____ VORLIEGENDER TEXT

Künstler sind besser

Ist das herkömmliche Schulmodell am Ende? Reinhard Kahls Dokumentation „Die Dritten kommen – Eine Schule erfindet sich neu“ gibt einige vorläufige Anworten

Müssen Lehrer wirklich sein? Nicht aus der Perspektive sparwütiger Politiker, sondern aus der von Schülern und Lehrern stellt Reinhard Kahl diese Frage in seinem Film Die Dritten kommen – Eine Schule erfindet sich neu. Die Dokumentation über ein Modellprojekt an einer Hauptschule in Berlin ist heute im Lichtmeß zu sehen.

Die „Dritten“, das sind Bildhauer, Schauspieler, Tontechniker, Programmierer oder ein Akrobatiklehrer. Die Ferdinand-Freiligrath-Schule holte sie Anfang der 90er probeweise für freiwilligen Unterricht an Bord. Denn die Kreuzberger Hauptschule steckte erheblich in der Krise. Vernagelte Fenster, gewalttätige Auseinandersetzungen, unmotivierte und indolente Schüler, von denen noch dazu fast 50 Prozent vor dem Abschluss abgingen.

________
____ GEZEIGTES MATERIAL

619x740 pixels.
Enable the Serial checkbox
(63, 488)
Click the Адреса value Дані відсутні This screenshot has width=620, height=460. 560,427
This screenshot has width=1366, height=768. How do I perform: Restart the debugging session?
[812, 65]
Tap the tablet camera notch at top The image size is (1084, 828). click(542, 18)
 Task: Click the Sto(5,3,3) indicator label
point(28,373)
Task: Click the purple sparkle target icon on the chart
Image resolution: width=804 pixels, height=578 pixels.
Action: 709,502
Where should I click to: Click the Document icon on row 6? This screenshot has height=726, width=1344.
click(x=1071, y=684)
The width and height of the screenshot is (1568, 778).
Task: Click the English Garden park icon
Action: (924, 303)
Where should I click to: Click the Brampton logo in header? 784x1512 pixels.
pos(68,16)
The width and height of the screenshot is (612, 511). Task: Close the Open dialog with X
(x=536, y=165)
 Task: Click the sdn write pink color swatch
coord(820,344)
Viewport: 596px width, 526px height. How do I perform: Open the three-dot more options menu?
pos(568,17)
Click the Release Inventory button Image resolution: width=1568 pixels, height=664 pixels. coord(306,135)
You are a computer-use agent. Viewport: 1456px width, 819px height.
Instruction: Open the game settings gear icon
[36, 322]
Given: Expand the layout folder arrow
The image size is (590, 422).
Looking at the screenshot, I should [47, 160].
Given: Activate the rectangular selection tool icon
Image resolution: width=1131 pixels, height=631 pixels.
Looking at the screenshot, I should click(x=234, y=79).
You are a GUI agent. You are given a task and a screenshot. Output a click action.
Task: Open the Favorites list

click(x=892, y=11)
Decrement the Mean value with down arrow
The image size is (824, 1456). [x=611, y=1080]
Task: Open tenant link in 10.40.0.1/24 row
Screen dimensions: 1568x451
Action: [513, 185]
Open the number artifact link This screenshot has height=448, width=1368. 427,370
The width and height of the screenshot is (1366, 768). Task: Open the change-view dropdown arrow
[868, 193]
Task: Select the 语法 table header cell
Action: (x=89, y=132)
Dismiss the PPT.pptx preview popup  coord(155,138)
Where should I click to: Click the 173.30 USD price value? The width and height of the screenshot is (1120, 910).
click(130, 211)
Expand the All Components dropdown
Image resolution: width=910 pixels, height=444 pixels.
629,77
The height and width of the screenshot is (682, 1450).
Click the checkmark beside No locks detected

________

◆ ZU BEARBEITENDE AUFGABEN:
a) Warum holte die Ferdinand-Freiligrath-Schule laut dem Artikel über die Schuldokumentation Anfang der 90er die „Dritten“ für den Unterricht an Bord? Antworten Sie in ein bis drei Sätzen.
b) Schreiben Sie aus dem Artikel über die Schuldokumentation die Stelle von „Ist das herkömmliche“ bis einschließlich „Lichtmeß zu sehen.“ wortgetreu ab.
Die Einträge spielen hierfür keine Rolle.

◆ AUSGEARBEITETE LÖSUNGEN:
a) Die Kreuzberger Hauptschule steckte erheblich in der Krise. Es gab vernagelte Fenster, gewalttätige Auseinandersetzungen und unmotivierte, indolente Schüler, von denen fast 50 Prozent vor dem Abschluss abgingen.

b)
Ist das herkömmliche Schulmodell am Ende? Reinhard Kahls Dokumentation „Die Dritten kommen – Eine Schule erfindet sich neu“ gibt einige vorläufige Anworten

Müssen Lehrer wirklich sein? Nicht aus der Perspektive sparwütiger Politiker, sondern aus der von Schülern und Lehrern stellt Reinhard Kahl diese Frage in seinem Film Die Dritten kommen – Eine Schule erfindet sich neu. Die Dokumentation über ein Modellprojekt an einer Hauptschule in Berlin ist heute im Lichtmeß zu sehen.